Selon lui, Justin Trudeau aurait fait preuve mercredi d’un « manque de respect flagrant […] envers les Québécois ».

Qu’a fait le gouvernement Trudeau de si épouvantable ?

Il a annoncé qu’il… participera au débat juridique sur la Loi sur la laïcité de l’État quand ce débat sera rendu en Cour suprême, quelque part en 2024 ou en 2025. Ottawa interviendra essentiellement pour suggérer à la Cour comment interpréter la Charte canadienne des droits et libertés dans le cadre de la loi 21.

Comme le feront des dizaines d’autres intervenants.

Comme le fait régulièrement le Procureur général du Québec dans des causes touchant les compétences du Québec. Un exemple ? Québec estimait qu’Ottawa n’avait pas la compétence pour imposer une taxe sur le carbone (Ottawa a la compétence, a tranché la Cour suprême).

Depuis l’adoption de la Loi sur la laïcité de l’État, le gouvernement Legault a réussi à imposer une omerta aux politiciens fédéraux sur le sujet. Sur le plan politique, c’était habile. Sur le plan juridique, ça n’avait aucun sens à long terme.

Certes, il y a une partie de calculs politiques dans la décision d’Ottawa. Pressé de préciser sa pensée sur la question depuis des années, le gouvernement Trudeau a choisi d’annoncer qu’il sautera éventuellement dans l’arène juridique… le lendemain de l’adoption de la réforme de la loi 101. Ce n’est pas un hasard : on envoie ainsi un signal, particulièrement à la communauté anglo-québécoise, que la défense des droits des minorités est importante.

Le fédéral n’a pas contesté la loi 21. Des Québécois voulant porter des signes religieux l’ont fait. En invoquant leurs droits et libertés en vertu de la Charte canadienne et de la Charte québécoise.

Au nom de quoi le Procureur général du Canada devrait-il se taire en Cour suprême, alors que le reste de la communauté juridique donnera son avis et qu’on y discutera de l’interprétation de la Charte canadienne ?

On accuse souvent les politiciens – le gouvernement Trudeau en particulier – de pratiquer la langue de bois. Mercredi, le ministre fédéral de la Justice, David Lametti, a été clair et limpide : à son avis, un législateur ne peut pas utiliser la disposition de dérogation de façon préventive. « Ça va contre l’esprit de la Charte », explique-t-il. Selon Ottawa, la disposition de dérogation devrait servir uniquement en dernier recours, si un tribunal invalide une loi en vertu des Chartes. Cette interprétation de la disposition de dérogation serait un changement majeur en droit constitutionnel.

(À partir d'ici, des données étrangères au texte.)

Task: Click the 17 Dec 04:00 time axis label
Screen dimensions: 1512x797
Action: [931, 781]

Depuis 2019, le gouvernement caquiste a utilisé deux fois la disposition de dérogation à titre préventif. Une loi pour affirmer la laïcité de l’État ? Disposition de dérogation. Une réforme de la loi 101 ? Disposition de dérogation.

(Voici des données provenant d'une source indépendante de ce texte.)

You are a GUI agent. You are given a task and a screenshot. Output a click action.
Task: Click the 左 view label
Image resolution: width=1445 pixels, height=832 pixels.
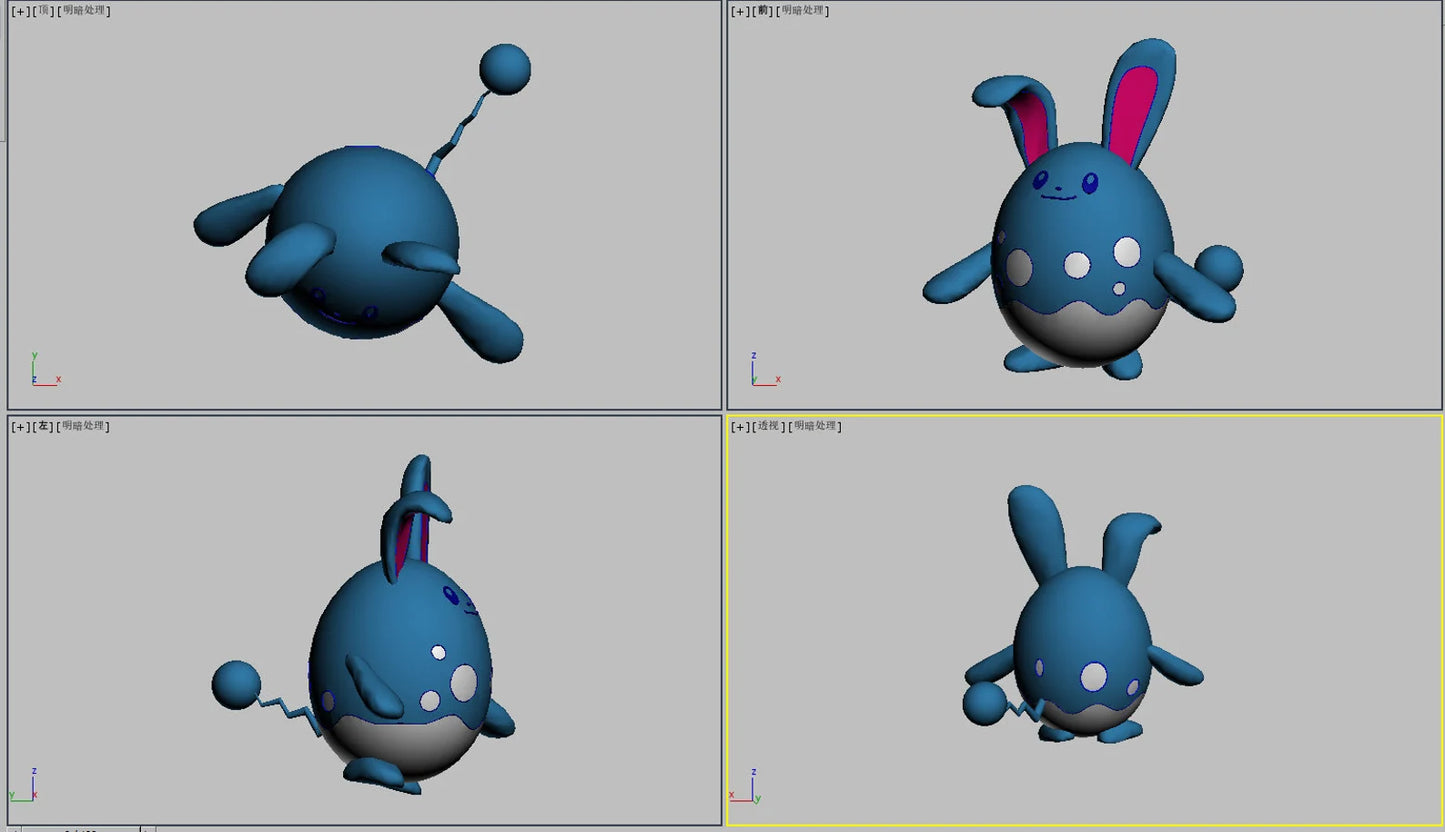point(44,427)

Québec n’aurait pas dû utiliser la disposition de dérogation, pour la loi 21 comme pour la réforme de la loi 101. Le législateur ne devrait jamais utiliser la disposition de dérogation à titre préventif, point (voir notre éditorial de l’automne dernier). Avant la CAQ, aucun gouvernement québécois n’avait utilisé la disposition de dérogation dans les deux Chartes (la Charte canadienne et la Charte québécoise) en même temps de façon préventive sur une question importante d’intérêt général. Les dispositions les plus costaudes de la loi 101 – la langue d’enseignement au primaire et au secondaire – n’en ont jamais eu besoin.

Lisez l’éditorial « Oui à la protection du français, non à la disposition de dérogation »

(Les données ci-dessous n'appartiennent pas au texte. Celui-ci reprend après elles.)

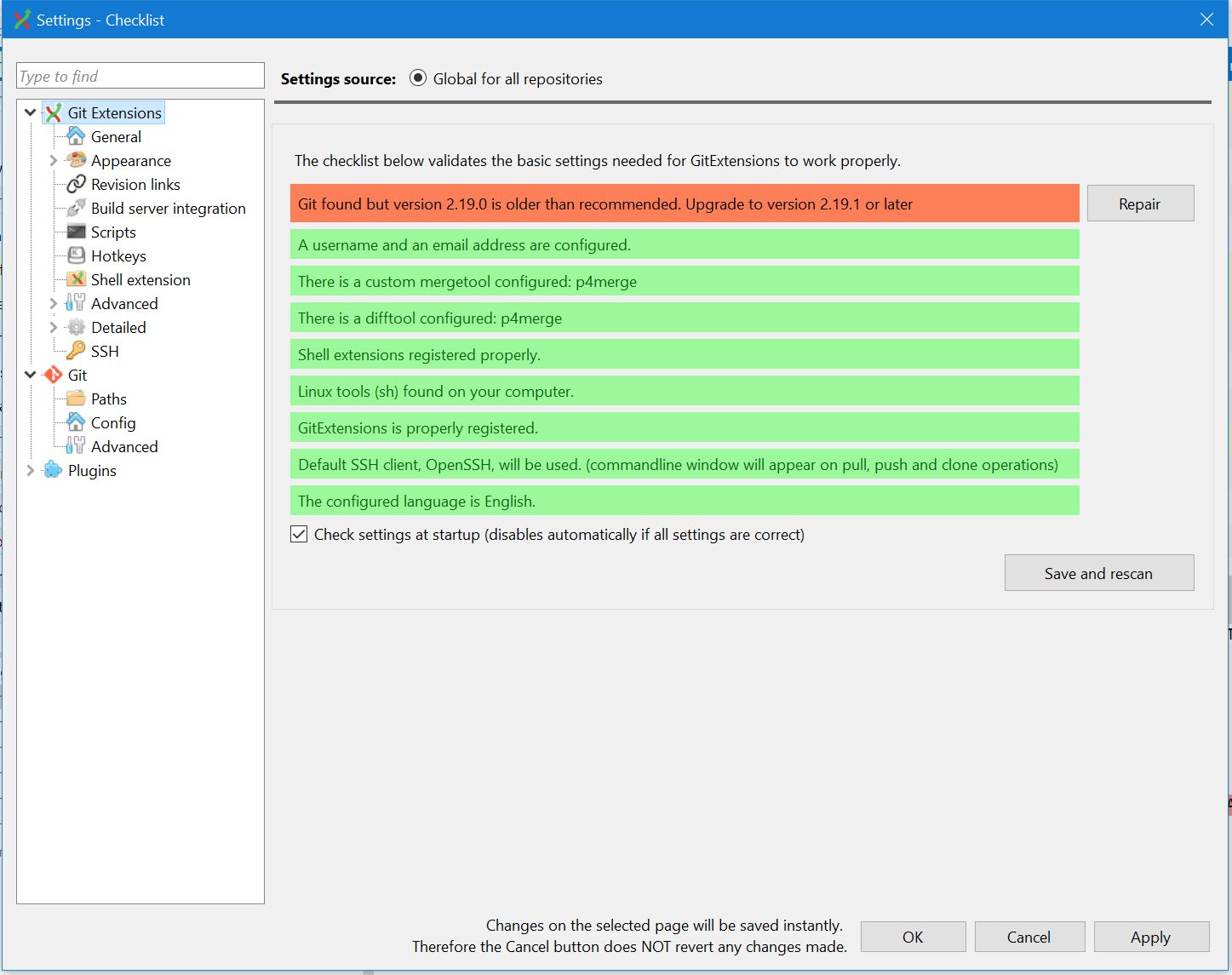The image size is (1232, 975).
Task: Collapse the Git Extensions tree node
Action: [x=30, y=112]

À utiliser la disposition de dérogation avec le même entrain qu’un gamin tartine ses rôties, en opposant presque avec fierté les droits et libertés à d’autres objectifs importants comme la laïcité et la défense du français, le gouvernement Legault a joué à un jeu dangereux.

La partie connaîtra son dénouement en Cour suprême. Avec Ottawa sur la patinoire, et non sur le banc.